The Biden Administration has confirmed that the Department of Labor (DOL) will move forward with a prohibited transaction exemption (PTE) for financial professionals who provide retirement plan advice. DOL previously announced the new PTE on December 15 during the Trump Administration. It goes into effect February 15.
The PTE requires advisors to work in the best interests of their clients, receive reasonable compensation, and make no “materially misleading statements.” In the announcement that the PTE will go into effect as scheduled, DOL stated that the Employee Benefits Security Administration “will publish related guidance for retirement investors, employee benefit plans, and investment advice providers” in coming days.
The DOL exemption aligns with the Securities and Exchange Commission’s Regulation Best Interest and preserves opportunities and choices for workers and retirees seeking high-quality, personalized advice. Financial firms have been preparing to implement the rule.
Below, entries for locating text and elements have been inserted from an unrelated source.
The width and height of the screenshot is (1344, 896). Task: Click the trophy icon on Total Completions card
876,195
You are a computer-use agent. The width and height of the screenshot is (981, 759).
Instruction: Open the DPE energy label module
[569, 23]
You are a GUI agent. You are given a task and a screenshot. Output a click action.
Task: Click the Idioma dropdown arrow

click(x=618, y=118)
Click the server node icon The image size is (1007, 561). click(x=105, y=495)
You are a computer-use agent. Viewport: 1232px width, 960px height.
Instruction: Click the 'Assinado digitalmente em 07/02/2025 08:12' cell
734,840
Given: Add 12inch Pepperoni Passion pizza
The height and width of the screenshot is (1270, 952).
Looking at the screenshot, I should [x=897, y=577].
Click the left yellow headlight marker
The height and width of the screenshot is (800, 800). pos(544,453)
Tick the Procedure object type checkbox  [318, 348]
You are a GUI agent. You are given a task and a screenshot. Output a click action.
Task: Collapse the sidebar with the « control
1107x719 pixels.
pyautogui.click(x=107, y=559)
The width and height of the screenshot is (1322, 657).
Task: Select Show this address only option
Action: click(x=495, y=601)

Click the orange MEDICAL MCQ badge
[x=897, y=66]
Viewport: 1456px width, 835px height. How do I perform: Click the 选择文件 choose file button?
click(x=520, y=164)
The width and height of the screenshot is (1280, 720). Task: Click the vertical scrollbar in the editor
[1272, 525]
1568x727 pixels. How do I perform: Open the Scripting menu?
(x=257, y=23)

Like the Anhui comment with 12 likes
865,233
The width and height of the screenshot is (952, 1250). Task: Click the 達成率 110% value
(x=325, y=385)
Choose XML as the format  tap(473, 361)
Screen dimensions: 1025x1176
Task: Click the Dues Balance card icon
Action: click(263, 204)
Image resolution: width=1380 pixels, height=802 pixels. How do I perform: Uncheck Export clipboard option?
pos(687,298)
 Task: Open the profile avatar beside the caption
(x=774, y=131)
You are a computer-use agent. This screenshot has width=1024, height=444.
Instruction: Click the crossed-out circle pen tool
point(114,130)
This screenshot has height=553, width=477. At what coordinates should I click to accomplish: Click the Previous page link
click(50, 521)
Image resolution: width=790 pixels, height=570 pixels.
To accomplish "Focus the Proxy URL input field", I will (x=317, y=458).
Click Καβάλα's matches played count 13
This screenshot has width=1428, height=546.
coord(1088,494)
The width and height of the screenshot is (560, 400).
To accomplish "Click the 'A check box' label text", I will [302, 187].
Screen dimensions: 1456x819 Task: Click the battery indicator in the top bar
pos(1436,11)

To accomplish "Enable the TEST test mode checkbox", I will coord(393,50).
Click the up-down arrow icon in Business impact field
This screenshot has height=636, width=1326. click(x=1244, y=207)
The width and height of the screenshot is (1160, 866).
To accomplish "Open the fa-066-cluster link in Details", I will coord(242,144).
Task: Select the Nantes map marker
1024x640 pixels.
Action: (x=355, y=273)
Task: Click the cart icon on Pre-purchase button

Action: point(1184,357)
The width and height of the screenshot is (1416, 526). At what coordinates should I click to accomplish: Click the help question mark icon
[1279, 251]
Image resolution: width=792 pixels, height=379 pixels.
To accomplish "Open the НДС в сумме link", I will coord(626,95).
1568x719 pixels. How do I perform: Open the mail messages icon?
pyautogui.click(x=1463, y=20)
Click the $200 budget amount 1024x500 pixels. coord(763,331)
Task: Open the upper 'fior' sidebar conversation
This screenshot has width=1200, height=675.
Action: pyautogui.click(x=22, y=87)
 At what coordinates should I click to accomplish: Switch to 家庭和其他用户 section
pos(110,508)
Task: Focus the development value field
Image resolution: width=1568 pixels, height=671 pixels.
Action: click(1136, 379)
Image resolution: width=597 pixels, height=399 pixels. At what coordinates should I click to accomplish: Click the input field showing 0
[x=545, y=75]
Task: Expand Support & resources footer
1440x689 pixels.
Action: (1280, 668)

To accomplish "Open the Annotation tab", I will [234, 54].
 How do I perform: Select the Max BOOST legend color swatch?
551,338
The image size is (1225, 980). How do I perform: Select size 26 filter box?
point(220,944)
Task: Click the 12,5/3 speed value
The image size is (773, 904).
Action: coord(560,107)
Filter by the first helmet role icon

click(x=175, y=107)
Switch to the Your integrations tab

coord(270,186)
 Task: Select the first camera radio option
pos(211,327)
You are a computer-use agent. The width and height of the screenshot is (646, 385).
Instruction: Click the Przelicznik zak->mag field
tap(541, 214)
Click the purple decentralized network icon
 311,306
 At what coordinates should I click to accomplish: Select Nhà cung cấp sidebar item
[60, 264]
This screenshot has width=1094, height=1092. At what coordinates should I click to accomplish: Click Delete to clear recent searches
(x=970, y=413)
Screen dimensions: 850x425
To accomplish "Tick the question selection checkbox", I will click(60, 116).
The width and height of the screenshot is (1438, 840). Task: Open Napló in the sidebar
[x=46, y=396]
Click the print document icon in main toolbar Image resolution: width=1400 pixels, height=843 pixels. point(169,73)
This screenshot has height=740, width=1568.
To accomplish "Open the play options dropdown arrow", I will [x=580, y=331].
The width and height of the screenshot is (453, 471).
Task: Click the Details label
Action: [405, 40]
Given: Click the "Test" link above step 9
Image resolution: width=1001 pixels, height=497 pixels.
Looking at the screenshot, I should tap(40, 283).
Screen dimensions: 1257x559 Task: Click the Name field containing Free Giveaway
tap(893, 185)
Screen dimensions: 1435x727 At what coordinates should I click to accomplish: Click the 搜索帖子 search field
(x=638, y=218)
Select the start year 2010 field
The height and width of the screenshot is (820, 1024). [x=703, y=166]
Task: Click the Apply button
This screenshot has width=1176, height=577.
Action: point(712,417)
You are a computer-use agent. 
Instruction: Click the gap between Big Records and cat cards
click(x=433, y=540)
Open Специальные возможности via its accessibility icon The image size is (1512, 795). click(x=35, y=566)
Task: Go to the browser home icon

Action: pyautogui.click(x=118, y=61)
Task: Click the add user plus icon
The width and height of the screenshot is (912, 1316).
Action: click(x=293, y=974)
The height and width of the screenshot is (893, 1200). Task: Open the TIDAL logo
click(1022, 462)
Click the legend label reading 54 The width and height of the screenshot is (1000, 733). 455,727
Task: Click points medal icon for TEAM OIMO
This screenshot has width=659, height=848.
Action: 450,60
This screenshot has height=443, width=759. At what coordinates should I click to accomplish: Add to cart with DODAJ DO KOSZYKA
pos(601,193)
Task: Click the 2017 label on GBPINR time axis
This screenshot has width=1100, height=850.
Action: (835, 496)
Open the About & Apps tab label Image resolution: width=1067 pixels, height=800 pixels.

“DOL has made a good decision to move forward with this exemption,” said NAIFA CEO Kevin Mayeux. “It strikes the right balance by including robust compliance obligations that serve the interests of investors, while avoiding an overly prescriptive approach or penalizing certain market segments or arrangements versus others.”
The DOL under the Obama administration initially issued a rule that would have imposed a restrictive fiduciary duty on financial professionals and hindered access of middle-market investors to retirement services and advice. NAIFA was among the organizations that filed a lawsuit resulting in the U.S. Court of Appeals for the Fifth Circuit vacating the rule in 2018.